### Exercise
Gather each line of the records below that contains the string "Task", treating uppercase and lowercase as different, and copy those lines out.

### Supplied records
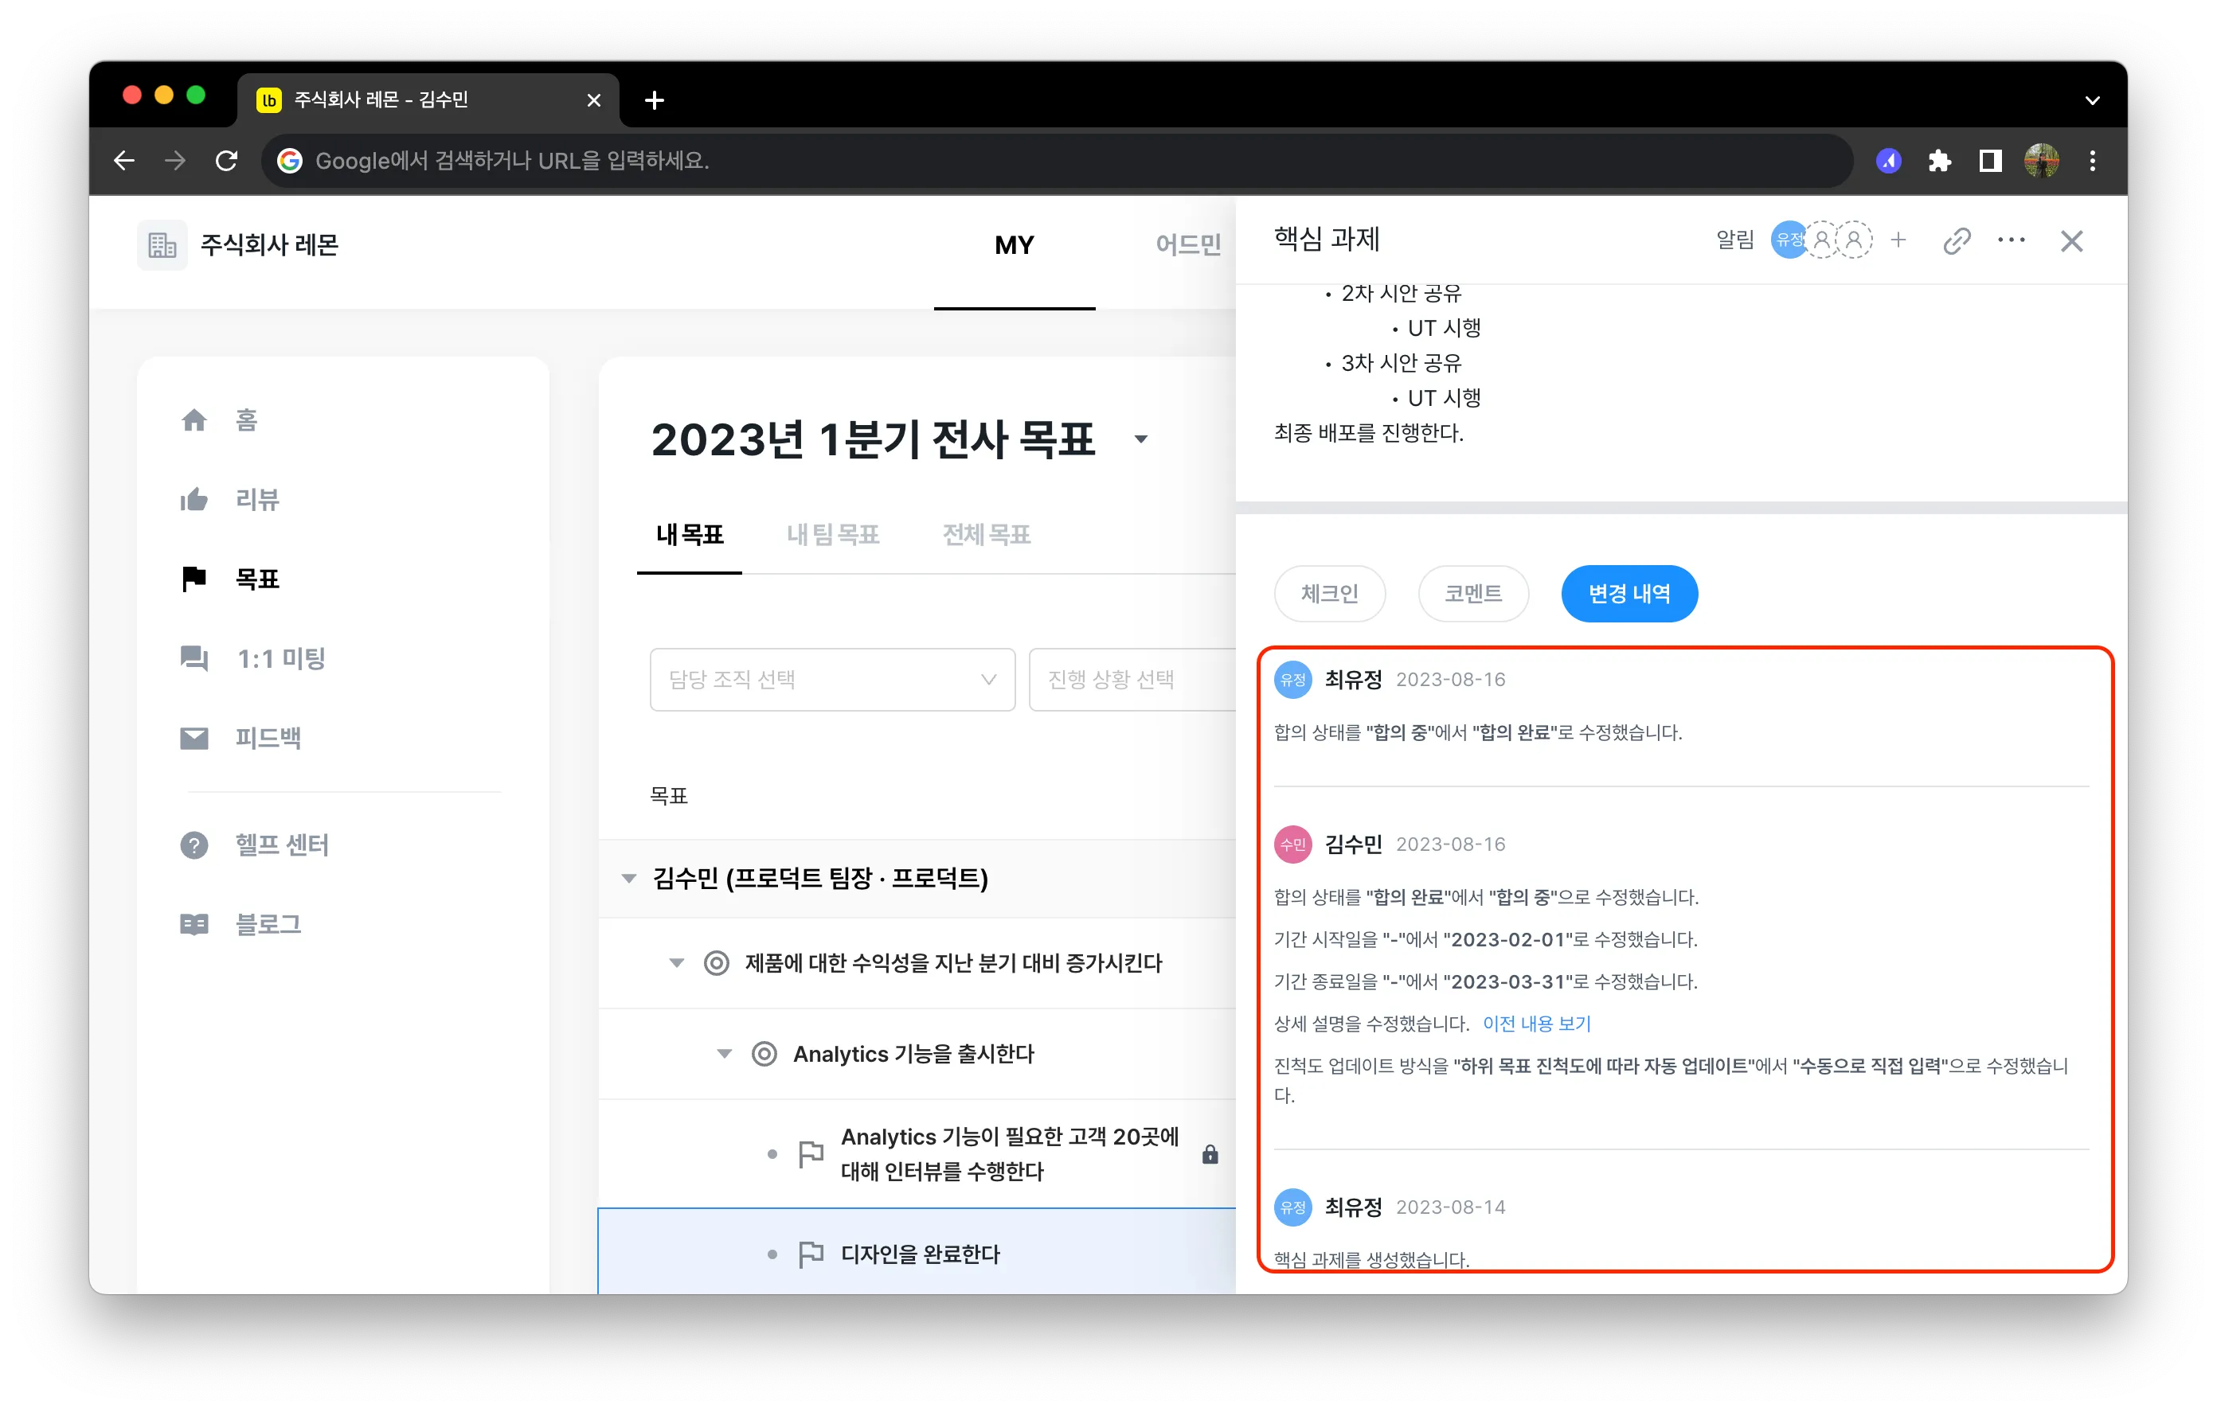Viewport: 2217px width, 1412px height.
Task: Open the three-dot more menu in 핵심 과제 panel
Action: click(2011, 241)
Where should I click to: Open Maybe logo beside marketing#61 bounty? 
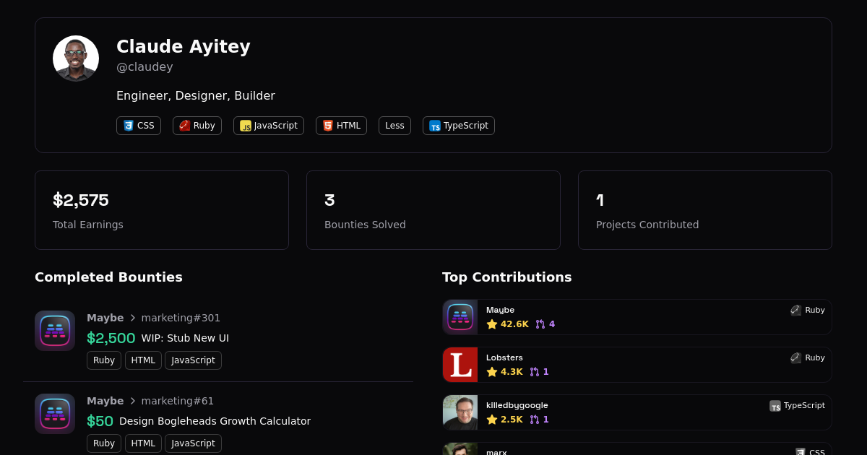tap(55, 414)
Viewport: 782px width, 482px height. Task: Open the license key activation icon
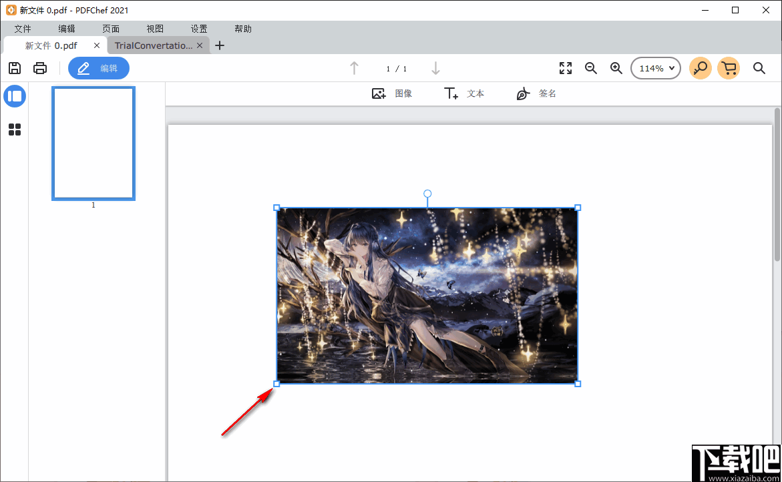tap(700, 68)
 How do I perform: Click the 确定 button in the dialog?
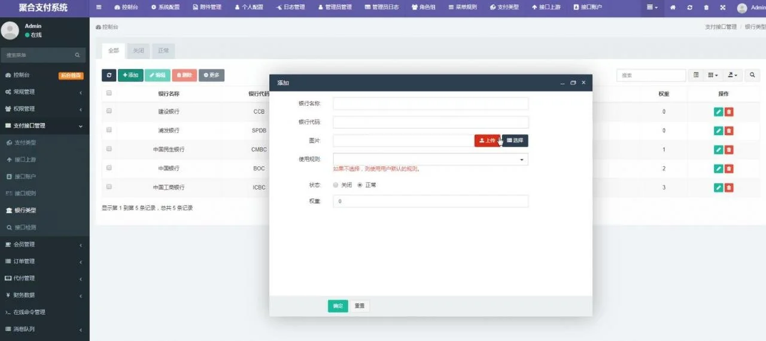coord(338,306)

### Answer below
Task: Open the three-dot more menu in 핵심 과제 panel
Viewport: 782px width, 482px height. Task: Open the license key activation icon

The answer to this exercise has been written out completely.